Emsal Mahkeme Kararı İstanbul Bölge Adliye Mahkemesi 14. Hukuk Dairesi 2023/540 E. 2023/900 K. 18.05.2023 T.

Görüntülediğiniz mahkeme kararı kesinleşmiş bir karardır.

T.C.
İSTANBUL
BÖLGE ADLİYE MAHKEMESİ
14. HUKUK DAİRESİ
DOSYA NO: 2023/540
KARAR NO: 2023/900
T Ü R K M İ L L E T İ A D I N A
İ S T İ N A F K A R A R I
İNCELENEN KARARIN
MAHKEMESİ: BAKIRKÖY 3. ASLİYE TİCARET MAHKEMESİ
TARİHİ: 25/04/2022
NUMARASI: 2021/40 E. – 2022/471 K.
DAVANIN KONUSU: İtirazın İptali (Ticari Mümessillik Kaynaklı)

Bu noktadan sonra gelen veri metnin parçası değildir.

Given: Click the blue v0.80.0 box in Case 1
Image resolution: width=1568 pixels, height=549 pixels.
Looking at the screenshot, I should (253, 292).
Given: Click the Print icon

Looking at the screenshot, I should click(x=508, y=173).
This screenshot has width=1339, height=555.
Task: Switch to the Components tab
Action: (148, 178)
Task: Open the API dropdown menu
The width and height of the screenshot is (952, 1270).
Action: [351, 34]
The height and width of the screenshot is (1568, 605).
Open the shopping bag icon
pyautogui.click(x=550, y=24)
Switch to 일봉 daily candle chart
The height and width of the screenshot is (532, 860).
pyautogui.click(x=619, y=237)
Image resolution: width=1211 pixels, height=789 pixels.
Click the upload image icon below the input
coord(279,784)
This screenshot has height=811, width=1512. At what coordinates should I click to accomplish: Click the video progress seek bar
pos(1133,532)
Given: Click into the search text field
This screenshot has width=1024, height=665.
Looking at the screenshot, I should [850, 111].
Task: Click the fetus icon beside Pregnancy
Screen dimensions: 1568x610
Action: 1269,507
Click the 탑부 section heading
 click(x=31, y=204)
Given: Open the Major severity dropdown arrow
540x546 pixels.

Taraflar arasındaki itirazın iptali davasının ilk derece mahkemesince yapılan yargılaması sonunda ilamda yazılı nedenlerle davanın kabulüne dair verilen karara karşı, davacı vekili tarafından istinaf yoluna başvurulması üzerine Dairemize gönderilmiş olan dava dosyası incelendi, gereği konuşulup düşünüldü.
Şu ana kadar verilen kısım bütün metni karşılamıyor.